New Report Reveals PayPal is a Top Target for Phishing

November 12, 2019         By: Steven Anderson

Phishing—the practice in which people try to obtain login credentials to various websites—has been a particularly effective practice so far. So effective, in fact, that it’s still being used, and extensively, to this day. Recently, Vade Secure dropped word our way about its quarterly Phishers’ Favorites report, and revealed that mobile payments leader PayPal is now the new primary target of phishers.

The report itself examines the 25 most imitated brands and also points out some of the tactics that phishers are using to try and get data as they pose as these various websites. Released quarterly since the second quarter of 2018, the king of the hill has been Microsoft for just over a year. In the third quarter of 2019, however, Microsoft lost its top ranking to PayPal. Coming in third on the list was, not that surprisingly, Netflix.

PayPal’s sudden gains come on the wings of some downright nightmarish statistics; the Vade AI engine noted 16,547 unique PayPal phishing URLs, which breaks down to about 180 per day. That’s up nearly 70 percent—69.6 by Vade’s reckoning—from the same time the previous year.

PayPal’s gains weren’t unique to the market, either; the top 25 most-phished brands featured 10 financial services brands, including CIBC, Bank of America, and Chase, who each appeared in the top 10. For those keeping score, that’s four out of 10 of the top 10, and 10 of the top 25.

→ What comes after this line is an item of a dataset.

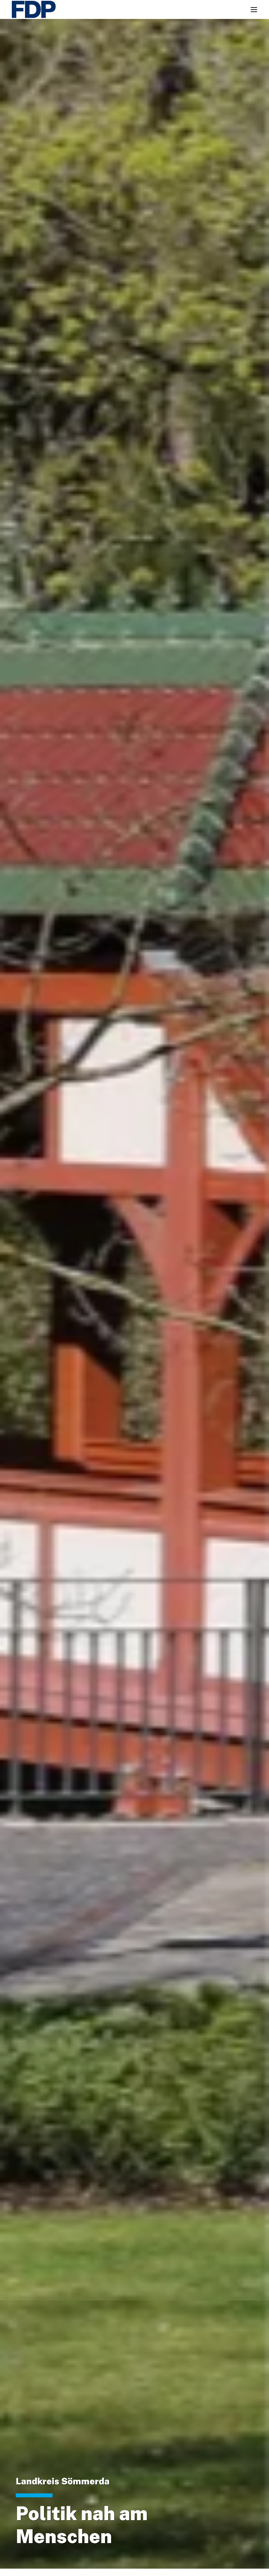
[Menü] (254, 10)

It’s really not that surprising to see financial institutions so thoroughly targeted by phishers. It’s not surprising to see them targeted by hackers or crackers or data miners or anything else. It is, after all, where the money is. Any other store, like Microsoft or Netflix, is a holding facility for data that allows you to access money at some other point downstream. So yes, financial institutions are and should be well-represented in such lists as they are the prime targets of such efforts. They’re also the targets holding the data most valuable to those who would steal data. 

It also proves once again the sheer importance of staging your own security. While PayPal et al will have to fight to keep customers’ data protected, keeping track of your own data will help to know when something’s gone amiss to begin with.